# Couple of AR15 Questions



## hahner724 (Nov 22, 2007)

I recently put together my first ar and the charging handle is tough to pull back. it almost smells like it is burning when you pull it back. i know it is supposed to be easy to pull back but this has been tough. do you think it has to just be worked out by keep pulling it back. any help would be appreciated.

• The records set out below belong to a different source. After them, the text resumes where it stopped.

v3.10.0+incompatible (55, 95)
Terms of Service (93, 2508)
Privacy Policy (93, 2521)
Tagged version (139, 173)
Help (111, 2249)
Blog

2nd question- i wante to build a 308 ar. are they easy to find parts. do they call them ar 10. it will be used to hunt varmints. thanks for your help, is it the same 308 lower and i am guessing a 308 upper


----------



## kennedy327 (Jul 12, 2006)

If Im not mistaken I believe all you would need is the 308 upper, as the lower is the same either way, with maybe only diffrence would be a few internal parts.


----------



## Smallmouth Crazy (Apr 4, 2006)

I would take the AR to a gunsmith or the very least to your local shop and see if somebody can figure out the issue you have with your AR, I would definately not want to fire it like that, it could make your problem worse or it could be dangerous for you and those around, the 308 and 223 lowers are different, its sorta like the TC Encore and G2 frames..look the same but are different, the 308 platform is much larger, Im fairly sure you probably couldnt even snap a 308 upper on a 223 lower, if your looking for a 308 lower a local shop here in Central Ohio had like a dozen DPMS stripped lowers last week.


----------



## Orlando (Apr 12, 2004)

Remove the charging handle, does the carrier move freely without it? Did you use ,milspec parts of good quality? If carrier moves freely you may just have a out of spec charging handle ?


----------



## hahner724 (Nov 22, 2007)

yes the bolt carrier moves freely without the handle in. it was a bushmaster bolt carrier and the charging handle i am not sure about . i got it off gunbroker and i will check it out. thanks guys i am going to take it to the local gunsmith in town here to have him check it out to be on the safe side. i will update to let you know what i find out.


----------



## Orlando (Apr 12, 2004)

Before you do check something else. So with the rifle broke open the charging handle and bolt carrier moves freely?
Can you push the buffer in with your finger? Is it possibly binding ?


----------



## hahner724 (Nov 22, 2007)

i dont know what it is called because i dont know all the terminology the long pin that the charging handle hole goes on it seems to be sticking on that. it looks long and silver colored. that is wher eit is sticking at


----------



## Orlando (Apr 12, 2004)

Do you mean the carrier that the bolt rides in?


----------



## hahner724 (Nov 22, 2007)

no , i dont think. you know the charging handle has a little round hole on the end, there is a silver pin that the charging handle slides onto it. it seems that is where it is sticking at. if you need me to take a pic i can to show you. thanks for everyones advise


----------



## Orlando (Apr 12, 2004)

Please post a pic


----------



## ODNR3723 (Apr 12, 2007)

I think he is referring to where the gas tube comes back and into the gas key.


----------



## Orlando (Apr 12, 2004)

OK,The charging handle is hitting the gas tube. The tube may be slightly bent? How does it look?


----------



## hahner724 (Nov 22, 2007)

that is probably it, i am going to take a good look in the morning, i just received today a 20'' complete upper from rra and it is smoother than heck. i am going to compare the 2 to see the difference. but i do believe you are right odnr that seems right. i am going to get the pics up tomorrow to show you for sure.


----------



## hahner724 (Nov 22, 2007)

just wanted everyone to know that i took the ar today to a gunsmith and he fixed it in around 5 min. i asked him what was wrong and he said it was bindingup it there and he oiled it and worked it and it works like a champ now. once i get the scope on both of them i will post some pics. i just wanted to thank everyone who offered their info andwisdom to me, i am sure i will have more lol scott


----------



## BigDog68 (Jan 1, 2009)

I was wondering if there are any books out there that show you step by step the process of building your own AR ? I have been comparing prices on stripped lowers if I go that route and build my own. I have never done anything like this before so any pointers would be greatly appreciated. Thanks. BD


----------



## Orlando (Apr 12, 2004)

AR15.COM has a step by step instructions with pictures


----------



## hahner724 (Nov 22, 2007)

orlando is right that is what i used also. they also have on youtube videos from brownells that show you how to build them also. both will work for you and they are free


----------



## jacmec (Sep 28, 2008)

BigDog68 said:


> I was wondering if there are any books out there that show you step by step the process of building your own AR ? I have been comparing prices on stripped lowers if I go that route and build my own. I have never done anything like this before so any pointers would be greatly appreciated. Thanks. BD


Family, friends, loved ones, it will effect every one you know. Your work will drop off and your boss will notice this foggy look in your eyes as you daydream about springs, flash hiders, and pistons. Your bank account will mysteriously get smaller. Your FFL will have you on speed dial. By the time you realize it the damage will already be done. But above all you will have fun.


----------